Mais le genre musical qui a le plus bougé sur la questions féminines ces dernières années est sans aucun doute le complexe house/techno. Réflexions intellectuelles et politiques, décisions de programmateur.rices, mouvements d’artistes, tout a oeuvré pour que le milieu se transforme bien plus en profondeur que le rock ou le metal, qui souffrent d’être en perte de vitesse médiatiquement. Dans le milieu de la techno, le public est de plus en plus habitué à voir mixer des femmes, et des artistes comme Charlotte De Witte, Lena Willikens ou Amelie Lens sont parmi les plus prisées des festivals de musique électronique. Ce qui a comme effet à plus ou moins long terme d’amener les jeunes femmes dans des clubs souvent très masculins. Il faut bien se le dire : si certains festivals comme les Nuits Sonores ou les Electros d’Uzès se permettent de faire des programmations quasiment paritaires, c’est qu’ils peuvent se le permettre parce qu’il y a de plus en plus de femmes dans la musique électronique et qu’on en parle comme des techniciennes professionnelles et talentueuses. L’an passé par exemple, Paula Temple avait organisé à Lyon une journée avec aucun artiste homme, et ce format deviendra, à terme, de moins en moins rare. Attention toutefois à ne pas crier victoire trop vite : sur un site comme Resident Advisor, qui produit un classement annuel des artistes de house et de techno, la première femme à apparaître est Ellen Allien, et c’est à la…70e place.

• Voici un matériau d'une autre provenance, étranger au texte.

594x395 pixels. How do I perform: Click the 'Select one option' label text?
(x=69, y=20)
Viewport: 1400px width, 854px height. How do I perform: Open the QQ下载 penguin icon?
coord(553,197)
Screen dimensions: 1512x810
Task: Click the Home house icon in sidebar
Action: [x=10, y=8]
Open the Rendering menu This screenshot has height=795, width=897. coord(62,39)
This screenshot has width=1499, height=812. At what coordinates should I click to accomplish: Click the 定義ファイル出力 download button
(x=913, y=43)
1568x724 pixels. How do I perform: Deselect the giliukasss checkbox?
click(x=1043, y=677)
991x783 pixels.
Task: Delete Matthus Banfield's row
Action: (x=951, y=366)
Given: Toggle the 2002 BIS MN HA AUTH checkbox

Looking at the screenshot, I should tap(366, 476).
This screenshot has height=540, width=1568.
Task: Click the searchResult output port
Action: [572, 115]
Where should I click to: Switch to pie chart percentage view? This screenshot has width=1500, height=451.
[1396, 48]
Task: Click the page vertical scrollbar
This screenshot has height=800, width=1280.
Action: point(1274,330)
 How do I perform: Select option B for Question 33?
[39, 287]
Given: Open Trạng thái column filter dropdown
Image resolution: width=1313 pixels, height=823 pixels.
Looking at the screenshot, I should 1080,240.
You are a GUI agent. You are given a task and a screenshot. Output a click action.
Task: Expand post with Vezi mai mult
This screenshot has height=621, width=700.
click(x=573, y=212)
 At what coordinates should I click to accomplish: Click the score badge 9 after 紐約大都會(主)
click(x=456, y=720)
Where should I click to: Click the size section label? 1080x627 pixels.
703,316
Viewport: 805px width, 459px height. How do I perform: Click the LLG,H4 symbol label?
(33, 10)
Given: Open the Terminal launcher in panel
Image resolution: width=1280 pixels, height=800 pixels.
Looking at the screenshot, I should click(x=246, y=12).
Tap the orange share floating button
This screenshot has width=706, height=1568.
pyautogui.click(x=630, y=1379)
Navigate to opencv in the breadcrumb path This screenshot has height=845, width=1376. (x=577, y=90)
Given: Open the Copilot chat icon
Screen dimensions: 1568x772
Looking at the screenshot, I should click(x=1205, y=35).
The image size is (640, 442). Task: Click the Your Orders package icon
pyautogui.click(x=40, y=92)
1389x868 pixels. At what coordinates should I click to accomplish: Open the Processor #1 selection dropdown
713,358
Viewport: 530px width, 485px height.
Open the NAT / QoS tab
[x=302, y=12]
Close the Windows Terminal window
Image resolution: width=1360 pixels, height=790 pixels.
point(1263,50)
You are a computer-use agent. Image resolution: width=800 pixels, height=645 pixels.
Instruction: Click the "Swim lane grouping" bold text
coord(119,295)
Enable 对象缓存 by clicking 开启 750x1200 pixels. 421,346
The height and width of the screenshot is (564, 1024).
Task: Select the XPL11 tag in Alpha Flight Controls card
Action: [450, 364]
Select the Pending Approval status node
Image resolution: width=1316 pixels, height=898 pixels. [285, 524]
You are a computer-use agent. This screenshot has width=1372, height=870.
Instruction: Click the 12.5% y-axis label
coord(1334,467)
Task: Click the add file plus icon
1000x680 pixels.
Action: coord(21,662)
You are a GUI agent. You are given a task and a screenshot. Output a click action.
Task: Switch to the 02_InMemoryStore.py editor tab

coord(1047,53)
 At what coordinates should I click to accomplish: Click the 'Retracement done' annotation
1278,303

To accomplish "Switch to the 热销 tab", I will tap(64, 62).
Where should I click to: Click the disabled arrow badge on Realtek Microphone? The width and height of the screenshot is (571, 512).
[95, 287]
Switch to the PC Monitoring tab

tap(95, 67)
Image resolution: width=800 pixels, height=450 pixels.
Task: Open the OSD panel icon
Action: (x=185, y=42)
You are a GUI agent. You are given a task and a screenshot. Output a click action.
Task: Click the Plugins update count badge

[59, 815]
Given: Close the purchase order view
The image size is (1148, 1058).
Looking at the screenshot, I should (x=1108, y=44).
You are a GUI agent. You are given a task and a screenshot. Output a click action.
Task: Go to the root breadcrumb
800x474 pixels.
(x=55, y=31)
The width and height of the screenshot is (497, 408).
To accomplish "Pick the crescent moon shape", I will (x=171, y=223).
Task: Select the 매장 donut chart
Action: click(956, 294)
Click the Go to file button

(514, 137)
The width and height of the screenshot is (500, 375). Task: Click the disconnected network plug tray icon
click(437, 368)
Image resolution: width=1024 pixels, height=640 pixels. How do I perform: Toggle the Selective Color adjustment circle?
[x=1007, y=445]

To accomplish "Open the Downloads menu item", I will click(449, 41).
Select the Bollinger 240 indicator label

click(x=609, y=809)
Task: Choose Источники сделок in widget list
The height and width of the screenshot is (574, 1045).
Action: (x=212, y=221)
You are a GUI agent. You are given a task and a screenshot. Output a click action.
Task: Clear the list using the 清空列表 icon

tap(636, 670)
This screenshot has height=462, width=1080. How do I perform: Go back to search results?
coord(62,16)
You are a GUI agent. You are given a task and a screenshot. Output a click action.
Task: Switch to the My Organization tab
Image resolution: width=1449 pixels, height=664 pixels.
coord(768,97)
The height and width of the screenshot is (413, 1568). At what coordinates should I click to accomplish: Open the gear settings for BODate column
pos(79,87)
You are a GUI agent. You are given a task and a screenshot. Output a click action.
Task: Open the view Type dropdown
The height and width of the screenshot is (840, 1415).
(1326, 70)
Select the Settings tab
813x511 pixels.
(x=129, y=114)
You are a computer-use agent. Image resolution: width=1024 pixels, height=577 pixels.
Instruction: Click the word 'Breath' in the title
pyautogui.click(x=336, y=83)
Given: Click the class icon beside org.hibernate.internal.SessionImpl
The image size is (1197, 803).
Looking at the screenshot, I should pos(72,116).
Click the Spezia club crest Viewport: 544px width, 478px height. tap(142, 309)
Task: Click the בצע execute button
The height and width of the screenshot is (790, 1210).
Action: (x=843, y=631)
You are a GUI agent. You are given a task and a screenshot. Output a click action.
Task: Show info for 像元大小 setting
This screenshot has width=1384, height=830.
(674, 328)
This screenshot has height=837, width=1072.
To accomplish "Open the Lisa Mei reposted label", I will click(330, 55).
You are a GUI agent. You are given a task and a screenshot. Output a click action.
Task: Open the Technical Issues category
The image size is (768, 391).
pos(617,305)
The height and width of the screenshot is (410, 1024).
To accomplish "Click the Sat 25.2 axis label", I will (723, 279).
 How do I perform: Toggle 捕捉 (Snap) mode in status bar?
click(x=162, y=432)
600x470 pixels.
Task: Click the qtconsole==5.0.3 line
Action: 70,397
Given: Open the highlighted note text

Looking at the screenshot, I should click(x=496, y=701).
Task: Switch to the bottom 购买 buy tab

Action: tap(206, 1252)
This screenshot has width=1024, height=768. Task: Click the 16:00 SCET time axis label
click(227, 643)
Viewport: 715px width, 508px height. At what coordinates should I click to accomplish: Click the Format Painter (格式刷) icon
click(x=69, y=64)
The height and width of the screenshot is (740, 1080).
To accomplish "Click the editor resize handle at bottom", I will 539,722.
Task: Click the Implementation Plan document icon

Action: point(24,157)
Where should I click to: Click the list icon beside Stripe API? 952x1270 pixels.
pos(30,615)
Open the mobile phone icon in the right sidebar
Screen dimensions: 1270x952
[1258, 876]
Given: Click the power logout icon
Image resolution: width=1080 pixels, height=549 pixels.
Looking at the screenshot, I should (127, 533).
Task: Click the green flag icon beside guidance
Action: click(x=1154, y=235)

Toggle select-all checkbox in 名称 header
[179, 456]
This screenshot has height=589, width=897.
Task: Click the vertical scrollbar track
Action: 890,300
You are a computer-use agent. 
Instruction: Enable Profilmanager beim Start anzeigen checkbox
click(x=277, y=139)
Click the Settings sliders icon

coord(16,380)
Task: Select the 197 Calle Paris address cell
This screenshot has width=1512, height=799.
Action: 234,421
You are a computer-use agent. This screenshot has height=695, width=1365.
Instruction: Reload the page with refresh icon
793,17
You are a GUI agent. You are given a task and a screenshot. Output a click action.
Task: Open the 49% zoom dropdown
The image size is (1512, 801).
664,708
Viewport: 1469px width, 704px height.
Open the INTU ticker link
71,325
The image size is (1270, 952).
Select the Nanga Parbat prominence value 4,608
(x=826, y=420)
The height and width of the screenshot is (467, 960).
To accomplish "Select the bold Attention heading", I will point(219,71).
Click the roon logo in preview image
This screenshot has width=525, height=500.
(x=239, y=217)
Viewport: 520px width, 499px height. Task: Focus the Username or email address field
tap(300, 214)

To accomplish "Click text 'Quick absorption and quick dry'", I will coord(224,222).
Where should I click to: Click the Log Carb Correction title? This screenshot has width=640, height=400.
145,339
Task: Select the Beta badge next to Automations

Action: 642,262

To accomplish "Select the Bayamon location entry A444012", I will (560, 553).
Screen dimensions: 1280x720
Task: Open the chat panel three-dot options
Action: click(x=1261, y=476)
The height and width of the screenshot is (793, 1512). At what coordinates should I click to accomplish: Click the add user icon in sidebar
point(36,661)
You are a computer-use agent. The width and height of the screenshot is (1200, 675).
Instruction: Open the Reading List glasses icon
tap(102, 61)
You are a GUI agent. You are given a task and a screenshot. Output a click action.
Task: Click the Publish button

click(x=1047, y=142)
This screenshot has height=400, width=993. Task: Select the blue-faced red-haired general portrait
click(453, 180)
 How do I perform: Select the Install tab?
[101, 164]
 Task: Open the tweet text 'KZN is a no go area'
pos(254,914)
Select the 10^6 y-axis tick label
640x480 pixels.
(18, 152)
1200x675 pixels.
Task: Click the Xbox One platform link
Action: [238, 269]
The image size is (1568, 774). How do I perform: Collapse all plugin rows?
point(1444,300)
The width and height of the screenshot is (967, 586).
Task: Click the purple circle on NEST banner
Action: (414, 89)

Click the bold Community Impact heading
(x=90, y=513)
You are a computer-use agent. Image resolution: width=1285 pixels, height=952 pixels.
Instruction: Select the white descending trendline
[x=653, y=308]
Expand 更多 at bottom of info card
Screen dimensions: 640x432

Voilà donc où on voulait en venir : on ne sait pas si des milieux musicaux sont capables de mettre en pratique ce féminisme qui semble en lutte dans de si nombreux domaines de la vie, mais s’il y a bien une chose à laquelle on ne croit pas, c’est à l’injonction d’une classe de musiciennes dont on pourrait comparer les luttes et les enjeux. La femme-artiste universelle n’existe pas. Les questions de genre trouvent plus de pertinence à être pensées à l’intérieur des « genres » musicaux en tant qu’expression du système complexe et plus ou moins poreux de relations humaines et de productions artistiques. Cette mise en garde existait déjà dans les textes de Pierre Francastel, lorsqu’il écrivait en 1969 : « Tout art naît dans un cercle étroit ; […] ce qui reste, ce sont les liaisons internes, les schèmes de pensée nécessairement élaborés par un petit nombre d’artistes et intégrés rapidement par un petit nombre de témoins dans leur propre expérience. » Qui joue cette musique ? Comment ? Qui est dans le studio ? Pourquoi ? Par quels biais concrets les idées féministes de certain.es se transmettent-elles ? Si ce n’est que par la représentation que propose le concert ou le nom sur le disque, cela suffit-il à ne pas mal transmettre le propos qui avait été construit par l’artiste ? Ce n’est qu’en se posant ces questions et en appliquant une perspective intersectionnelle du féminisme que l’on peut savoir où regarder lorsqu’on s’intéresse à l’émancipation des femmes dans la musique.